I am working hard toward my goal of simplifying my life. Over the weekend, we were walking around a super trendy area of L.A. and I felt myself eyeing what everyone was wearing, what baby gear the other moms had, looking at all the ridiculously nice cars everyone was driving. Suddenly, I felt really frumpy and dated. We left and I was making mental lists of STUFF I wanted to buy. But, a new, fresh week is upon us, and I let all of those feelings go!!
We are more than halfway into the month of January. I have made it eighteen days without spending money on anything except food. I'm feeling pretty good. At times I have felt low or bored or whatever and found myself wanting to spend money to make myself feel better. I never really thought there was a connection for me between happiness and spending money on material items, but I guess there's a term "retail therapy" for a reason?!
My spending habits have never been out of control. But, I have rarely placed limits on myself. If I want something like a new coat or shoes (within a reasonable price range given our financial situation), I usually think about it for awhile, and then buy it. Also, since the invention of Amazon Prime, I started jumping online and aimlessly ordering a lot of stuff. It has been therapeutic to pull back for awhile. We are constantly looking to improve upon our household budget, and I feel like I am making a positive difference by choosing to keep my wallet closed for now.
I think I could use more of an organized plan if I were to continue placing limits on spending in February and beyond. I am looking into doing that Capsule Wardrobe thing I have read about on other blogs. I'm not sure if it would do me much good. I was also inspired by this post about how to reject the allure of stuff.
If anything, I am realizing that I can get by on a lot less; and that feels great. I hope it is a productive week for anyone still reading this blog!

**GIVEN INFORMATION**.

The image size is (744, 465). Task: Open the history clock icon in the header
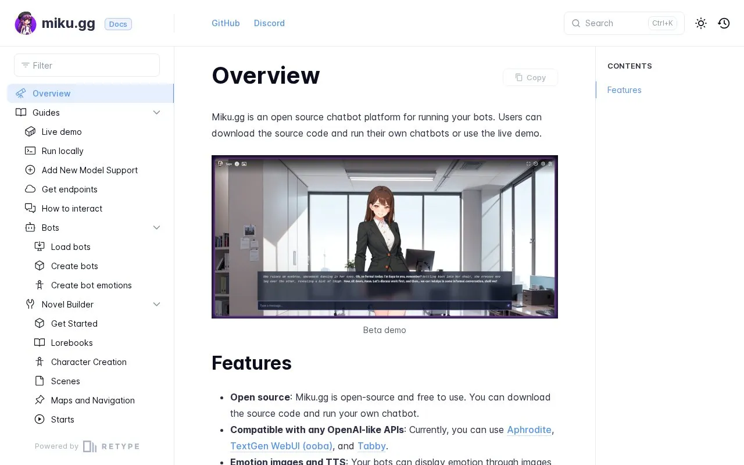(x=724, y=23)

**REQUIREMENT A**. In two sentences, summarize the blog post above about cutting back on spending.
**REQUIREMENT B**. Reproduce the passage of the blog post on cutting back spending from "I am working" up to and including "for a reason?!".

**EXPECTED OUTPUT A**. The writer has gone eighteen days in January without spending money on anything except food, and has found that pulling back from buying has been therapeutic and helps the household budget. To keep limiting spending in February and beyond, the writer is considering a more organized plan, such as a Capsule Wardrobe, and is realizing it is possible to get by on a lot less.

**EXPECTED OUTPUT B**.
I am working hard toward my goal of simplifying my life. Over the weekend, we were walking around a super trendy area of L.A. and I felt myself eyeing what everyone was wearing, what baby gear the other moms had, looking at all the ridiculously nice cars everyone was driving. Suddenly, I felt really frumpy and dated. We left and I was making mental lists of STUFF I wanted to buy. But, a new, fresh week is upon us, and I let all of those feelings go!!
We are more than halfway into the month of January. I have made it eighteen days without spending money on anything except food. I'm feeling pretty good. At times I have felt low or bored or whatever and found myself wanting to spend money to make myself feel better. I never really thought there was a connection for me between happiness and spending money on material items, but I guess there's a term "retail therapy" for a reason?!